-- Passage shown start --

5. Sentimental Mother Trucker

4. North to Alaska: Chapter 4 and Chapter 5 Life Out Here

How are you superstitious?

I have travelled the highways and backroads between Alabama and Montana enough times to regard that patchwork Midwestern route as yet another home street, its road signs and roadside attractions more like memorabilia than mile markers. It was day two, and we rose early to climb out of Arkansas and through the Missouri Ozarks. 

Sometimes the sky above was a river, narrow and winding as the highway; sometimes, at the crest of a rise in the road,  it was miles of white-hot haze, buzzing over rolling woodlands. In West Plains, I  tipped my hat to Porter. I wished to detour to Branson. I longed to pay homage to Laura in Mansfield, to again walk the grounds of Rocky Ridge Farm, to share that with Zach.

-- Passage shown end --
-- Provided material start --

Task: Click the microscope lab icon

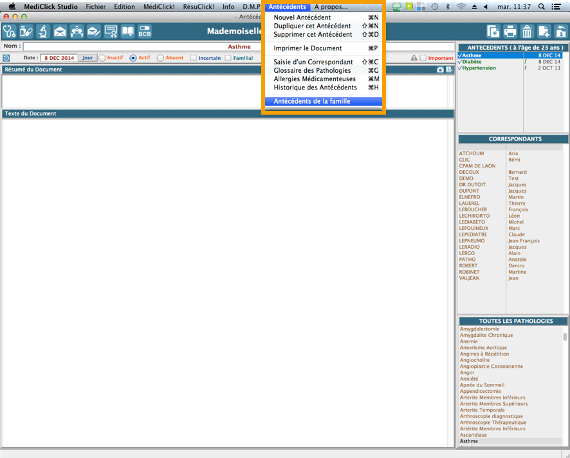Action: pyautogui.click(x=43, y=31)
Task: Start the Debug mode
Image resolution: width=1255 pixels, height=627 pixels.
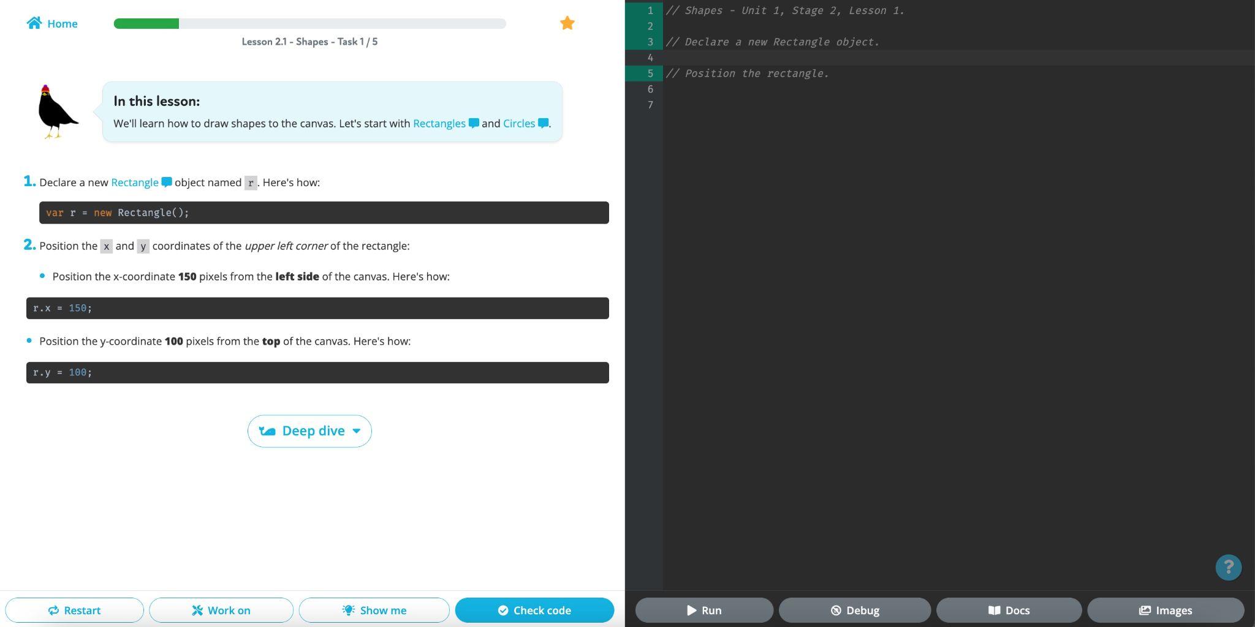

-- Provided material end --

• [Actions to take]:
A - Repeat the road-trip essay word for word between "I have travelled" and "that with Zach.", inclusive.
B - Carry on the road-trip essay from the point where it stops.

• [Results of the exercise]:
A -
I have travelled the highways and backroads between Alabama and Montana enough times to regard that patchwork Midwestern route as yet another home street, its road signs and roadside attractions more like memorabilia than mile markers. It was day two, and we rose early to climb out of Arkansas and through the Missouri Ozarks. 

Sometimes the sky above was a river, narrow and winding as the highway; sometimes, at the crest of a rise in the road,  it was miles of white-hot haze, buzzing over rolling woodlands. In West Plains, I  tipped my hat to Porter. I wished to detour to Branson. I longed to pay homage to Laura in Mansfield, to again walk the grounds of Rocky Ridge Farm, to share that with Zach.

B -
Then, I remembered the time I dragged Zach to the Mexican restaurant my family had long-ago discovered on a Colorado road trip. “I’ve always wanted to find it again.” I told him about the flag you raise if you need more chips  or Coke. Actors jump into deep pools of water. A cold cave holds hidden bandits. But with someone to impress – and someone only connected to my childhood memories in the retelling of them –  my mecca was suddenly a kitschy tourist trap selling subpar Tex-Mex. 

“Do you want to stop?”


I envisioned residential streets, small parking lots packed with out-of-state cars, the UHaul parked precariously,  the cavernous parlor of enclosed treasures. How many times can you see old manuscripts or an out-of-tune fiddle? 

The distance between Prattville and Anchorage is approximately the same  distance as it is from Montgomery to Paris, and so the answer is this: you can never see Pa’s fiddle too many times.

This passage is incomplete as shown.